## Action item:
Show every line below where "agent" appears.

## Dataset records:
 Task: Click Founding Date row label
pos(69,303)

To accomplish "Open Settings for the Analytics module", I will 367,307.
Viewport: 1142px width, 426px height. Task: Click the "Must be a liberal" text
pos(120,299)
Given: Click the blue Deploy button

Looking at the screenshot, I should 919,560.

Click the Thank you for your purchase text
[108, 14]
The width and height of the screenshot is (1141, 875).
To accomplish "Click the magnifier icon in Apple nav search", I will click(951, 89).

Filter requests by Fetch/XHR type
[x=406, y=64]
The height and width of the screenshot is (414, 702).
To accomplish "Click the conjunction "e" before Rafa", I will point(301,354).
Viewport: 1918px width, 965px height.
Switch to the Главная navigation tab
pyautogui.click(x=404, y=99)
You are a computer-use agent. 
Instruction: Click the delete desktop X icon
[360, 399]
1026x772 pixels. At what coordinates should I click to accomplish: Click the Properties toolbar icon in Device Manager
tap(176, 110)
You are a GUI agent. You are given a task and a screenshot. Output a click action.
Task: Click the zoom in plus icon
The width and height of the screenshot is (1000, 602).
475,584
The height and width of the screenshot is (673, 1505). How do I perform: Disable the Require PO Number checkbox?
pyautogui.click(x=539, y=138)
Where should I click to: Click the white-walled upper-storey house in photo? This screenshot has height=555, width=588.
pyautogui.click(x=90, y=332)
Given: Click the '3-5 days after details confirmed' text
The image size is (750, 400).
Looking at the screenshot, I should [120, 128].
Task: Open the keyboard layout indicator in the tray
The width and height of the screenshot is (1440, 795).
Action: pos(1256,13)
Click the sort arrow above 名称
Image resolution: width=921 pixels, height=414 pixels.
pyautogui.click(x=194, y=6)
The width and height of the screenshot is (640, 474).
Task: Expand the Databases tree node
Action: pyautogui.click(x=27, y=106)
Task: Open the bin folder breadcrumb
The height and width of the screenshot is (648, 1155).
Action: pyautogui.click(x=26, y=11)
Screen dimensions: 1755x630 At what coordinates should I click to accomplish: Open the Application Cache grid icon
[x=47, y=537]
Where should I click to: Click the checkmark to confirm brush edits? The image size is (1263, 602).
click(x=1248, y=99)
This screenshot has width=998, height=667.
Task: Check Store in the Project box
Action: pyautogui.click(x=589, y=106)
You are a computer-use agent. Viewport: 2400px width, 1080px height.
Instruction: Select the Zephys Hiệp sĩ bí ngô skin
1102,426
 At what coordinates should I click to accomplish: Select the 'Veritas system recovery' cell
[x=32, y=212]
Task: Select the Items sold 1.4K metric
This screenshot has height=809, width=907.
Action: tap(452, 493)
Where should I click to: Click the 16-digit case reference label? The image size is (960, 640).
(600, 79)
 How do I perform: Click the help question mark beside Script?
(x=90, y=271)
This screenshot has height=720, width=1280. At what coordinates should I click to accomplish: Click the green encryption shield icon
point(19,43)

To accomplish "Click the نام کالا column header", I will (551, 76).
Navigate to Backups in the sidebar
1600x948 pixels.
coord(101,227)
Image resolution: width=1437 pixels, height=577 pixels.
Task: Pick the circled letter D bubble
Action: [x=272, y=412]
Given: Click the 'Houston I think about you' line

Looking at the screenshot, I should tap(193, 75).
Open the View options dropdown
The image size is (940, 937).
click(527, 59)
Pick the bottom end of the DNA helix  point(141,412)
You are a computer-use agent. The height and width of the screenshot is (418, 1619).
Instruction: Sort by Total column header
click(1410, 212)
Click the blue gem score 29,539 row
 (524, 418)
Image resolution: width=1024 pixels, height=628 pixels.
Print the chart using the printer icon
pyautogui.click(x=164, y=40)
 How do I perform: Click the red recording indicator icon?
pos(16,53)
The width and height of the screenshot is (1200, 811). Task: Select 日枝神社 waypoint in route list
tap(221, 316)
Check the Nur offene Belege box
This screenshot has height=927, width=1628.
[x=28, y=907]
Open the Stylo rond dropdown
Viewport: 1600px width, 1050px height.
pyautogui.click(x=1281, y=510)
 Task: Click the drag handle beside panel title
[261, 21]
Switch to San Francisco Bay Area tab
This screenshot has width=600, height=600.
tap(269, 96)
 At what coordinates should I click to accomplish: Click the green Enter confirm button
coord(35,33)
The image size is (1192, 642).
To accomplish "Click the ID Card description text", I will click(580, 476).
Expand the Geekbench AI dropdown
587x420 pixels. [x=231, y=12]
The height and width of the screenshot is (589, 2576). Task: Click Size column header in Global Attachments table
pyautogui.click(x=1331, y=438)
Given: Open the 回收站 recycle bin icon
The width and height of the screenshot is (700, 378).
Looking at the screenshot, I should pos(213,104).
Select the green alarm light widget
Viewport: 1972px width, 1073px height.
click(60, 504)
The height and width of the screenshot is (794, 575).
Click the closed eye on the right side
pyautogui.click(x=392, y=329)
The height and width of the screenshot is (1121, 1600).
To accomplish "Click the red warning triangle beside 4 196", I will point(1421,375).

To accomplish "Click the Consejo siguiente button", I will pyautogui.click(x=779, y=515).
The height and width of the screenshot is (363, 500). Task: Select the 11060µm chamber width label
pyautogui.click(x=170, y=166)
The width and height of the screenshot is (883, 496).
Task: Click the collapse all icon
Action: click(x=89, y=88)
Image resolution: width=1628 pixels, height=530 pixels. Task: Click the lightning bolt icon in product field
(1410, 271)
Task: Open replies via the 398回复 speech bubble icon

## Task result:
You are a computer-use agent. 
You are a GUI agent. You are given a task and a screenshot. Output a click action.
You are a computer-use agent. Viewport: 2400px width, 1080px height.
You are a computer-use agent. The height and width of the screenshot is (418, 1619).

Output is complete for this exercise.